- **WHAT IS BEING ASKED**:
Tally how many lines of these entries hold the string "will". Return the number alone.

- **DATA LISTING**:

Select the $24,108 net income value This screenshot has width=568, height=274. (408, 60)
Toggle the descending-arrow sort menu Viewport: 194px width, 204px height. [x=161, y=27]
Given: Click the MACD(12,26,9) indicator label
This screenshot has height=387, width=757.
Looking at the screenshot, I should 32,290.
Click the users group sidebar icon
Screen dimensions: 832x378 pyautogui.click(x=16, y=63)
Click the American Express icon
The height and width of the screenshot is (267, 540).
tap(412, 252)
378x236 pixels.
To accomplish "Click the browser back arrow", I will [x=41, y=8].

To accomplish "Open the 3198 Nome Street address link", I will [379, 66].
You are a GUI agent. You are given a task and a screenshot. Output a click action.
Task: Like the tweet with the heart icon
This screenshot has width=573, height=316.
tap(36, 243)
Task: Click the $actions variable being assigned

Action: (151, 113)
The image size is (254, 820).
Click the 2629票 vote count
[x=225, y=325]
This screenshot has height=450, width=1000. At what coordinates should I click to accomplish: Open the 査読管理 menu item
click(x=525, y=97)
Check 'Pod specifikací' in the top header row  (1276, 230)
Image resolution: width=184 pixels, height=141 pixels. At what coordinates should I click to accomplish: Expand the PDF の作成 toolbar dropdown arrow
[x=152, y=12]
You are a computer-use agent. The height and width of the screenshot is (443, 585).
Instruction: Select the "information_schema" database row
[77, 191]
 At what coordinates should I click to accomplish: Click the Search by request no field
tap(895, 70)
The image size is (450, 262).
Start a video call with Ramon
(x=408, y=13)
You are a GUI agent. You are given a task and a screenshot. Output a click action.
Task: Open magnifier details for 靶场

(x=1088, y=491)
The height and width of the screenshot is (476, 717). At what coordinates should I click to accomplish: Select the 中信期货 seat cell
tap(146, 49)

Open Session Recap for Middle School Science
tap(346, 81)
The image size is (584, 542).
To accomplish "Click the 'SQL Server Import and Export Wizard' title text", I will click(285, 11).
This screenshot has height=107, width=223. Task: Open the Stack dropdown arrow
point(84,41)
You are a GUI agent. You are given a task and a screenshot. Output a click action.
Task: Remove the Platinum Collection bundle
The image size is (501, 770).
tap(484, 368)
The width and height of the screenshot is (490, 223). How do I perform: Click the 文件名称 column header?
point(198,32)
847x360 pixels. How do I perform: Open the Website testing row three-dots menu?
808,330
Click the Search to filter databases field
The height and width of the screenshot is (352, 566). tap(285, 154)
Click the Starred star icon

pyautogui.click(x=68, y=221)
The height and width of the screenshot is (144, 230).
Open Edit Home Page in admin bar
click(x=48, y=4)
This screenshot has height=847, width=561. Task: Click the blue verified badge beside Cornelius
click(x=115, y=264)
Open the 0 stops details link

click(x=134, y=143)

- **RESULT FOR THIS TASK**:
3